Materiale fornito:

-=-=-

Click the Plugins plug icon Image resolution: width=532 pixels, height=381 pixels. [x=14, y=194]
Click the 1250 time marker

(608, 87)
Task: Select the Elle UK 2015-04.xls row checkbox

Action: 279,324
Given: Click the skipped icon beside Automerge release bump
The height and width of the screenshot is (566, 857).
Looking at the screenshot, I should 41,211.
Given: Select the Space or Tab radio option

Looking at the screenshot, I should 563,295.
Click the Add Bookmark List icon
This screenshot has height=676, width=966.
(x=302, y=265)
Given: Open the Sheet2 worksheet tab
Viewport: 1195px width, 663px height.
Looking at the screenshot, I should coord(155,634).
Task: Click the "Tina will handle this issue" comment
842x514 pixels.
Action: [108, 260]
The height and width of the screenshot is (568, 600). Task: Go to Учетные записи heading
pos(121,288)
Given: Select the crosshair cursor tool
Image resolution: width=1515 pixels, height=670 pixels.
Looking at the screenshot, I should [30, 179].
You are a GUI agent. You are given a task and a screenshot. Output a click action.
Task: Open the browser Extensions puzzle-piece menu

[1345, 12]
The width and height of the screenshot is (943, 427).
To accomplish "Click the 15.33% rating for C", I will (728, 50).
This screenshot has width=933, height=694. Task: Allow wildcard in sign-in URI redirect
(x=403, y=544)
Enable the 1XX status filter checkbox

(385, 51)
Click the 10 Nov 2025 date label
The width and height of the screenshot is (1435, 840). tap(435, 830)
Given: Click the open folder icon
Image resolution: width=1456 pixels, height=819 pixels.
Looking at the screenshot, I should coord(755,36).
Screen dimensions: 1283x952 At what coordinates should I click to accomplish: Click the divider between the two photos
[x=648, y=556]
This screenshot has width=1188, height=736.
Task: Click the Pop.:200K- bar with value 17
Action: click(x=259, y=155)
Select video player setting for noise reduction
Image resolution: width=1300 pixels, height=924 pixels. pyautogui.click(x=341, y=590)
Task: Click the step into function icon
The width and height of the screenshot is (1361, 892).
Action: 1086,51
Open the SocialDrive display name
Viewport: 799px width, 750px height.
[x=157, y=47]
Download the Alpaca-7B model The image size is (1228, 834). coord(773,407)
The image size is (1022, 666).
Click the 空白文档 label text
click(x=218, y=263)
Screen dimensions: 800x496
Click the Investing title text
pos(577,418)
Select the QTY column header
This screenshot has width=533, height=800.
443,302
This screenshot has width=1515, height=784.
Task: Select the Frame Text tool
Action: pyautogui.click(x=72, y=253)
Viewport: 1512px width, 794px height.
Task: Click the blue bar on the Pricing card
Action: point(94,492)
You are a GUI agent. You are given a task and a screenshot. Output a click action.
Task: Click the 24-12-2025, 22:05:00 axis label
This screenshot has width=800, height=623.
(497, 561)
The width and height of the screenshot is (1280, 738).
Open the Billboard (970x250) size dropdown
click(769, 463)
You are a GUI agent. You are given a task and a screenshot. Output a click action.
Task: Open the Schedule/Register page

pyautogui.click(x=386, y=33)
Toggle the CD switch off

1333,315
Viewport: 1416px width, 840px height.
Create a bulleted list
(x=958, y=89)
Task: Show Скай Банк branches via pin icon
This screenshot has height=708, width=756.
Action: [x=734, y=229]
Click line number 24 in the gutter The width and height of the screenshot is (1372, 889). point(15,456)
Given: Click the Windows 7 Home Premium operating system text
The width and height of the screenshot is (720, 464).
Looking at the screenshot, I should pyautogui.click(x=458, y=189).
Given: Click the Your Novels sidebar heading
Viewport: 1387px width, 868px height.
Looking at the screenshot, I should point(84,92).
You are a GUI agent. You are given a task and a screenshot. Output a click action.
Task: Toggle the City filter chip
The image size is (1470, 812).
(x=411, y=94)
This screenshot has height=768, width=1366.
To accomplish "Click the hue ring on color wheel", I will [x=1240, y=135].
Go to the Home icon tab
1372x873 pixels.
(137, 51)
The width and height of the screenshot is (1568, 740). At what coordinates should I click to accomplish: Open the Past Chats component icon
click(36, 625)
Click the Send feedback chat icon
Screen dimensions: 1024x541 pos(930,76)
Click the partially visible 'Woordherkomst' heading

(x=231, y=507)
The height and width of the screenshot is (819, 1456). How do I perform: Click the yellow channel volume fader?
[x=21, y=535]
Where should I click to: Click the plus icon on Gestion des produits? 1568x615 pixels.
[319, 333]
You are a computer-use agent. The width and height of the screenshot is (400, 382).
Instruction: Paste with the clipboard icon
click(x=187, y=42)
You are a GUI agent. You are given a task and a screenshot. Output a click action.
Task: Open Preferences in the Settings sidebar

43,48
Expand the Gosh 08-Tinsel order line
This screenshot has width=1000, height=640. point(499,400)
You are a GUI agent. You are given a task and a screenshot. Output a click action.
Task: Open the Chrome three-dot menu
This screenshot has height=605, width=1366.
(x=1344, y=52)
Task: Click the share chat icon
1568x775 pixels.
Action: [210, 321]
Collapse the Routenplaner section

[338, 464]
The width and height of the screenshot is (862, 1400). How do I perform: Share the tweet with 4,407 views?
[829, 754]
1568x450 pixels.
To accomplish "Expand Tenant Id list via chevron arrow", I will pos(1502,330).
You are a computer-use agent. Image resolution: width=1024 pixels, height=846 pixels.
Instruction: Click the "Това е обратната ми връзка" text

-=-=-

Istruzioni: Riscrivi senza alcuna modifica le righe del materiale qui sopra, cominciando da quella che contiene "Expand the Gosh 08-Tinsel order line" e finendo con quella che contiene "I will pos(1502,330).", estremi inclusi.

Risposta scritta:
Expand the Gosh 08-Tinsel order line
This screenshot has width=1000, height=640. point(499,400)
You are a GUI agent. You are given a task and a screenshot. Output a click action.
Task: Open the Chrome three-dot menu
This screenshot has height=605, width=1366.
(x=1344, y=52)
Task: Click the share chat icon
1568x775 pixels.
Action: [210, 321]
Collapse the Routenplaner section

[338, 464]
The width and height of the screenshot is (862, 1400). How do I perform: Share the tweet with 4,407 views?
[829, 754]
1568x450 pixels.
To accomplish "Expand Tenant Id list via chevron arrow", I will pos(1502,330).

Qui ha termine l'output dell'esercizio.